The incomparable Kojo Nnamdi (those of you in the D.C. area know him well) makes a pretty good point about the arrogance of youth:
Hey Ta Nehisi,
Kojo is old friend of my Dad's. Word has it they met while battling over space at event where both of them were trying to sell books. This was in the era when so many of us thought that all the world's knowledge could be found in the latest Chancellor Williams. Of course Kojo is correct, and should know because my father, while influenced by his activist youth, certainly isn't the same man he was in his Black Panther days. I sometimes get carried away. The older I get, the less this happens. But still, every once awhile the old ego slips in.
I only have
one observation on your blog post "More stupid hand wringing over
Nigger." It's the sentence "I will believe that till the end
of my days" in reference to the use of nigger by black people as a
lovely, lovely thing.
I'm here to tell you that at your age,
you have no idea what you will believe till the end of your days. I used
to think that I would believe in Black Nationalism, Pan-Africanism, Nkrumahism,
socialism, Marxism/Leninism ,revolution, and Gil Scott-Heron's "The
Revolution Will Not be Televised" for the rest of my days. But as
you get older, the world changes. Like the brutal excesses and the fall
of socialism in Eastern Europe, your world view changes, and if it doesn't,
you'll find yourself clinging to outdated ideas and futilely trying to
apply them to a changed reality.
You don't want to practice nostalgia
ideology, as too many of my friends do today, stubbornly insisting that
they'll ultimately convince black folks, and the world, of the correctness
of positions they held in the sixties and seventies.

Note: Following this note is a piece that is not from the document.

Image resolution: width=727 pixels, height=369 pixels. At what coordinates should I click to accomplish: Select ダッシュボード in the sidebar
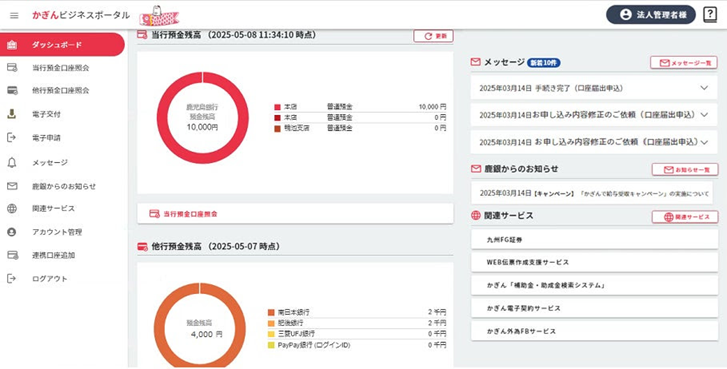(62, 45)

BTW, I still love "The Revolution
Will Not Be Televised," but no longer delude myself that black people
are in a revolutionary situation.
One love,
Kojo.

The Beautiful Struggle: A Father, Two Sons, and an Unlikely Road to Manhood
I second Kojo's email. I'm only 37, but, man, have my attitudes changed since I was 20. And I could track them pretty well by my interpretation of "The Revolution Will Not Be Televised." Even though the first place I heard it was a damn Nike commercial, I thought it was a savvy bit of media hacking to get The Man to disseminate the message that The Man wouldn't get it. Then, when the Internet came along, I thought it was a bit of prescience, and that the revolution would be online.
Now I think the revolution is already happening, has been for decades, really, but so slowly and gradually that it gets no media coverage at all.
And I thank god the world keeps making more young people, to keep reminding us old farts to try to do right.